A religião não pode ditar as normas da vida 
Jacqueline Pitanguy*

Pressões da Igreja Católica colocam em risco o acesso de mulheres adultas e adolescentes à contracepção de emergência ou pílula do dia seguinte, uma combinação de estrogênios e progesterona, que não é abortiva e é oferecida na rede pública de saúde, permitindo evitar uma gravidez indesejada se tomada até 72 horas após a relação sexual desprotegida.

Ao mesmo tempo, esta Igreja busca influenciar o Supremo Tribunal Federal que deverá se pronunciar em breve sobre o direito de interromper a gravidez em casos de fetos anencéfalos. Trata-se de uma anomalia fetal grave e irreversível, hoje facilmente detectada pelos exames pré-natais de rotina como a ultra-sonografia. Caso este direito lhe seja negado esta gestante será obrigada a levar adiante uma gravidez sabendo que o feto que está gerando não tem cérebro e é incompatível com a vida. Para esta gestante seu útero é um sarcófago.

Esta mesma Igreja é também contra o uso de métodos contraceptivos como o DIU (dispositivo intra-uterino) e a pílula anticoncepcional, posiciona-se contra o uso dos preservativos na prevenção do HIV/Aids, e combate fortemente os programas de atendimento a mulheres vítimas de violência sexual, que contemplam o abortamento para as vítimas de estupro.
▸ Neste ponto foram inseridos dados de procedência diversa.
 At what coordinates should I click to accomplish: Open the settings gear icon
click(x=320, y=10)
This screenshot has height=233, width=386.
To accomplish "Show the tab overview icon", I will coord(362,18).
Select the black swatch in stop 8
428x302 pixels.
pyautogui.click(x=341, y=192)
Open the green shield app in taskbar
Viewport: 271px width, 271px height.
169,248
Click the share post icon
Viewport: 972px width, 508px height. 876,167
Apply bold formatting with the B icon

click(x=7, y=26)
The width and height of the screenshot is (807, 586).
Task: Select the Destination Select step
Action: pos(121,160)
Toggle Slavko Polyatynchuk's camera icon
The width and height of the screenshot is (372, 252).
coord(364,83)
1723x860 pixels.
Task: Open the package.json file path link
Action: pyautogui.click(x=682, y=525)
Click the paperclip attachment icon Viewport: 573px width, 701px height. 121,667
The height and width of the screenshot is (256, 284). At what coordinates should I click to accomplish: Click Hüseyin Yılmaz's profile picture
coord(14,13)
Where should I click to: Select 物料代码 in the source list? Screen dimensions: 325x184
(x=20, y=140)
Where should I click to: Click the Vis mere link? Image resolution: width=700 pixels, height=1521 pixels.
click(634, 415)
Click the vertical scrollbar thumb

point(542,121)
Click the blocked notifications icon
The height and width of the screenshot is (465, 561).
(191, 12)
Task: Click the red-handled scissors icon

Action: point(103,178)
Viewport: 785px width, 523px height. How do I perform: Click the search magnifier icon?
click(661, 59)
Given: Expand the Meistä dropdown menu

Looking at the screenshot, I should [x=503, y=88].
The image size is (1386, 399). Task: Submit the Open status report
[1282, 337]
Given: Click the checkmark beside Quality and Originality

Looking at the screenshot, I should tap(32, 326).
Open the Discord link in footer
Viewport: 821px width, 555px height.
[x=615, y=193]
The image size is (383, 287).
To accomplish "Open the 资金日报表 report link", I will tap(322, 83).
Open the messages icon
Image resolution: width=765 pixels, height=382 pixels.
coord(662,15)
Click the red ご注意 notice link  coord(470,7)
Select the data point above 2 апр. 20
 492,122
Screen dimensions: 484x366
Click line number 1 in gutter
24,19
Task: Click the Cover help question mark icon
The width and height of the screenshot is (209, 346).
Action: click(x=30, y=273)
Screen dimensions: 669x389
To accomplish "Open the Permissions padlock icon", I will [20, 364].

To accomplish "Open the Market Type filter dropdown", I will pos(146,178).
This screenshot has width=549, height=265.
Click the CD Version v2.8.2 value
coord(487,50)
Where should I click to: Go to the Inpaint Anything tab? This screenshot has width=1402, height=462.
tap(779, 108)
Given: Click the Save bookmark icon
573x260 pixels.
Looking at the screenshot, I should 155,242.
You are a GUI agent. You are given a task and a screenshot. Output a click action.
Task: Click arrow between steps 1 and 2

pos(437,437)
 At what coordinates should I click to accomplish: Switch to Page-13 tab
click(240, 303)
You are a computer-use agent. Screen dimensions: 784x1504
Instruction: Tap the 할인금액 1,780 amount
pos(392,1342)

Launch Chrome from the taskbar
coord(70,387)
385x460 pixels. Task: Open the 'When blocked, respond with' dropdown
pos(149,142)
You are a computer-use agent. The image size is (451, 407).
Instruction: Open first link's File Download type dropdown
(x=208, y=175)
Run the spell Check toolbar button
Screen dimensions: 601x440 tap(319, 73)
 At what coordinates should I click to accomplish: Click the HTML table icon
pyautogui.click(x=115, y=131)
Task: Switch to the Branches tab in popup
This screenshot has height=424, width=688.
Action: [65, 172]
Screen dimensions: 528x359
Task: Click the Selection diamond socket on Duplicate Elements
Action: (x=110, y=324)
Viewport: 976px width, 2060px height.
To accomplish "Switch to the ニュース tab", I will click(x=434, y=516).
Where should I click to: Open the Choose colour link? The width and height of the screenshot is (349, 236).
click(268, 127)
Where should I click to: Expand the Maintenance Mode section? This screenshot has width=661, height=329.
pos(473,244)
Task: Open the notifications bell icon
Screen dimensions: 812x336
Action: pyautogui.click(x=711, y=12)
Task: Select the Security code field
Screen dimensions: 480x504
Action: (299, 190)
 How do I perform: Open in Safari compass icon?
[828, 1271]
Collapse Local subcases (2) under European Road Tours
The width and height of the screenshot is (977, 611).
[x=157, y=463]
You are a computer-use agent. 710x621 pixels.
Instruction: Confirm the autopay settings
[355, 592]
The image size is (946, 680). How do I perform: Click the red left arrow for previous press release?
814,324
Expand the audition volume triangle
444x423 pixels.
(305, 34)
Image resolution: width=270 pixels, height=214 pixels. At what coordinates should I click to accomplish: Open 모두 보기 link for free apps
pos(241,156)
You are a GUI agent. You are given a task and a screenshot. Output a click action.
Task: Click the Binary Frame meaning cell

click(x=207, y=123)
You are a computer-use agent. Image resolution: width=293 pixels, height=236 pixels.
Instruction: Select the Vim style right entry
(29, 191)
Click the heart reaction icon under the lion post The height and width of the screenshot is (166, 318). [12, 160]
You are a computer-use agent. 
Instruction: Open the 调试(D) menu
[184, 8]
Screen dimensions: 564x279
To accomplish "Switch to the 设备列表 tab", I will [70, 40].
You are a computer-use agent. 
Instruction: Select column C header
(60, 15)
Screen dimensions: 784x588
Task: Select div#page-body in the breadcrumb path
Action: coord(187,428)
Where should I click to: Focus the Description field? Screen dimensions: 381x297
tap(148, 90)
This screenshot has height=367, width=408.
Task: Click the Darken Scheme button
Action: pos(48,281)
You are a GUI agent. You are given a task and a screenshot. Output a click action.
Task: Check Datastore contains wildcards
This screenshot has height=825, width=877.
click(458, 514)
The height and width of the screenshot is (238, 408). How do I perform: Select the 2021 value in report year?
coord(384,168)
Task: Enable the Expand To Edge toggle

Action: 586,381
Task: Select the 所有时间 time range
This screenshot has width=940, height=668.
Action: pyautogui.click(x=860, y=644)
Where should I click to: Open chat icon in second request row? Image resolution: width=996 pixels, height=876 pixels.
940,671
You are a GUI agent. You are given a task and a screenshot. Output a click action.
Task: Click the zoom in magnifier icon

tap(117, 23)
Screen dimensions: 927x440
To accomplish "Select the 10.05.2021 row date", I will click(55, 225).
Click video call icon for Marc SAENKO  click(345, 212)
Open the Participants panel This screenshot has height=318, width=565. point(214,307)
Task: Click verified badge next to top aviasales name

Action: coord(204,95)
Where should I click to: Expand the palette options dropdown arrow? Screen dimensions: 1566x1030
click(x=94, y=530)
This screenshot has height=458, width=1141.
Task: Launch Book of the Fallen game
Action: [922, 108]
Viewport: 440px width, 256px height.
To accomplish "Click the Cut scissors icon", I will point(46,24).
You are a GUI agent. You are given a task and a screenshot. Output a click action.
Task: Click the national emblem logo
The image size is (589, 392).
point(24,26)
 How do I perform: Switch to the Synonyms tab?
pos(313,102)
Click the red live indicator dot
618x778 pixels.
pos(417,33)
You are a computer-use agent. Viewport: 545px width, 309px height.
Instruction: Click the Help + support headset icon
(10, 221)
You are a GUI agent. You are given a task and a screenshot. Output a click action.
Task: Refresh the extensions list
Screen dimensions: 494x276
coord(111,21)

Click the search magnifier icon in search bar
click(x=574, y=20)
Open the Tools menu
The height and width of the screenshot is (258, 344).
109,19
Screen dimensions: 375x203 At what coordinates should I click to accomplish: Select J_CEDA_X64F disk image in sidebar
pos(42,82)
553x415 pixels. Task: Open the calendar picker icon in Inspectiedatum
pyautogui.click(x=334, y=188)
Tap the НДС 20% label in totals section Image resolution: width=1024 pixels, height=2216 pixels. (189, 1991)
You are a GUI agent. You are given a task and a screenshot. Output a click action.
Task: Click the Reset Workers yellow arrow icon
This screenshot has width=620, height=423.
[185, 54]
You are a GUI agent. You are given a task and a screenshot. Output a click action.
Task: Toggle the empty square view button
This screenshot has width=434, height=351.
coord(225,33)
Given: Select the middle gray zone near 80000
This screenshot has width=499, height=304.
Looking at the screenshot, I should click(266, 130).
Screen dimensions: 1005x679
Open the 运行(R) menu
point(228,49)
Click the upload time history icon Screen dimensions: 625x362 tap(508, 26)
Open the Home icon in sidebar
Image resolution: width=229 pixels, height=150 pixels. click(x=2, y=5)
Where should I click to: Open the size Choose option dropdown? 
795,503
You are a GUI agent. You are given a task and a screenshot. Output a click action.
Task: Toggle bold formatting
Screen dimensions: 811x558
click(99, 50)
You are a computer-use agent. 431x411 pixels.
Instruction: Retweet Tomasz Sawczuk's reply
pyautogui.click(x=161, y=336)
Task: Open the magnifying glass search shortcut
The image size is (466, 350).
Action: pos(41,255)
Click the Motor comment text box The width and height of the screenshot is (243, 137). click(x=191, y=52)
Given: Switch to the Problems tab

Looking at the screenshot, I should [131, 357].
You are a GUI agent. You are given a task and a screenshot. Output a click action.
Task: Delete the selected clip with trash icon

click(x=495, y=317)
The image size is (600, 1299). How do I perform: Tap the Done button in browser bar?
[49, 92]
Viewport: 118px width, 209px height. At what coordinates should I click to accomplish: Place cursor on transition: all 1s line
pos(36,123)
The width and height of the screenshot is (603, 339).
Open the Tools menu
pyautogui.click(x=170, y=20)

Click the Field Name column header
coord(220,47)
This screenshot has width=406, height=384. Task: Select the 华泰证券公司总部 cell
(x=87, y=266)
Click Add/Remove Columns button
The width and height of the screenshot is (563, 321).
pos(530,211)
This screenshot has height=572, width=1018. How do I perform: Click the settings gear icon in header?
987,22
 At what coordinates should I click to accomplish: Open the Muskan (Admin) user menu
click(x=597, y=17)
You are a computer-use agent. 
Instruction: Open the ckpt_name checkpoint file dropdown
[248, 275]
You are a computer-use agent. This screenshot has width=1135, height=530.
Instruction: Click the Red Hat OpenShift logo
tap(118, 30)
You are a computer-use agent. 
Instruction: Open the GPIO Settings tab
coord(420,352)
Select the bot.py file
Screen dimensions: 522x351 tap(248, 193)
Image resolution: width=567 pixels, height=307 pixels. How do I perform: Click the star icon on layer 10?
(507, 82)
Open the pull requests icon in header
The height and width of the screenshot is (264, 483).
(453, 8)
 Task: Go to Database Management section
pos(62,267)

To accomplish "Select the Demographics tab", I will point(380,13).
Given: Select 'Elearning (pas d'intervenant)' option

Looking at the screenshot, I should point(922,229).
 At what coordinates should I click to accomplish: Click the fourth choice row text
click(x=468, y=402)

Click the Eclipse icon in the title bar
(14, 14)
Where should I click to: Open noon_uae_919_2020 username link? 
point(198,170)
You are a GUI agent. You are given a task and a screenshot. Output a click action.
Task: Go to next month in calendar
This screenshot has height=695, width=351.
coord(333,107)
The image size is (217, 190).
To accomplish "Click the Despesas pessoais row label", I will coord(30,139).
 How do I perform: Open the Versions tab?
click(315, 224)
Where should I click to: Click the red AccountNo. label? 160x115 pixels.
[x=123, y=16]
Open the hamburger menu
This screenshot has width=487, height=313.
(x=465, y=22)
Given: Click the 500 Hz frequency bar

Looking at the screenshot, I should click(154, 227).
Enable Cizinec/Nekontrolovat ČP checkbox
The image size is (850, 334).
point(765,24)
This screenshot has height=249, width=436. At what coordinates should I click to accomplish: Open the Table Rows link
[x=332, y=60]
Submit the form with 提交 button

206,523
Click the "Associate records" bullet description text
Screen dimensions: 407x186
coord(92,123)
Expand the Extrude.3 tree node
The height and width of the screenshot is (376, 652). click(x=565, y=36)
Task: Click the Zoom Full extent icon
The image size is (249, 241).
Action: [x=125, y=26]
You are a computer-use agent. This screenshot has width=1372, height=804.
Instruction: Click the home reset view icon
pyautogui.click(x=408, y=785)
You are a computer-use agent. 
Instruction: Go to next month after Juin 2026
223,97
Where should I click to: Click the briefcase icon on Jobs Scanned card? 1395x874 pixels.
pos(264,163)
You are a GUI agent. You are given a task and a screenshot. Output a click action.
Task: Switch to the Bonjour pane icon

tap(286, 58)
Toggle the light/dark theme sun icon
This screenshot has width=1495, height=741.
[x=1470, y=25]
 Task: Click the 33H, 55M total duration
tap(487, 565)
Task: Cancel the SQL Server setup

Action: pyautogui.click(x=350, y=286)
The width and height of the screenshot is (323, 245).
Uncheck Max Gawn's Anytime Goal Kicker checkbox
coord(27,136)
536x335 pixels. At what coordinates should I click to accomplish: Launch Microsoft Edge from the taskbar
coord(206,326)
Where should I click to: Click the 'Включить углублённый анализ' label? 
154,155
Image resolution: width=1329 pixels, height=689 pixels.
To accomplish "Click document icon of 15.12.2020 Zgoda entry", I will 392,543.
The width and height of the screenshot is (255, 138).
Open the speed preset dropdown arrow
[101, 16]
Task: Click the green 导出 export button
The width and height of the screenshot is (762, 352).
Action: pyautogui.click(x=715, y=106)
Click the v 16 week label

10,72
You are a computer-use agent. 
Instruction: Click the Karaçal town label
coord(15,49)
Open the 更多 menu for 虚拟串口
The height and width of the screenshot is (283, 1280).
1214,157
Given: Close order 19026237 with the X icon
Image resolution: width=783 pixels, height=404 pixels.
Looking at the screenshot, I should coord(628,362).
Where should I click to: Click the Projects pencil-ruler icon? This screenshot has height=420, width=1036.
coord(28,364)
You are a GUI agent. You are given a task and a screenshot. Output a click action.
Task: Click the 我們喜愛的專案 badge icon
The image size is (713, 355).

Há décadas acompanho a influência da Igreja Católica sobre nosso Estado laico, particularmente no âmbito da sexualidade e da reprodução humana, a sua oposição constante, persistente, poderosa ao empenho dos movimentos de mulheres pelo reconhecimento de seus direitos nestas dimensões fundamentais de suas vidas , sua pressão contra aqueles que, no âmbito Legislativo, Executivo ou Judiciário, apresentam leis ou programas que assegurem o exercício de direitos sexuais e reprodutivos e que procuram coadunar nossas normas com os avanços da ciência e da tecnologia.

Não pretendo fazer uma critica da religião, de suas crenças e seus fundamentos para tais posições. Entretanto como cidadã brasileira expresso meu profundo desacordo com a constante influência da Igreja (e não apenas Católica) sobre o Estado brasileiro, com conseqüências sobre leis, normas e políticas públicas que afetam diretamente a vida de adolescentes, mulheres e homens deste país.
A separação entre Igreja e Estado é um pilar de nosso Estado republicano e deveria ser defendida por todos que, tendo religiões, crenças e posições diversas, pretendem ter os seus direitos civis, políticos, sexuais e reprodutivos igualmente assegurados.

Um dos princípios estruturantes de qualquer sociedade democrática é o respeito pelo pluralismo e pela diversidade. Direitos implicam em opções e responsabilidades. Uma mulher grávida de um feto anencéfalo deve ter o direito de optar se deseja ou não prosseguir com esta gravidez. Ou uma jovem que se expôs a uma relação sexual desprotegida e corre o risco de engravidar deveria poder optar se deseja ou não fazer uso da contracepção de emergência.

Não se trata de impor a continuidade ou a interrupção da gestação nem de obrigar ninguém a fazer uso da contracepção. É importante que nossos representantes no Legislativo, assim como os integrantes do Poder Judiciário e do Executivo entendam que, no exercício de funções públicas têm, em primeiro lugar, responsabilidades para com mulheres e homens deste país, que têm o direito e a capacidade de tomar decisões diversas no âmbito da política, do trabalho, das relações afetivas e sexuais e na sua vida reprodutiva, arcando com as conseqüências.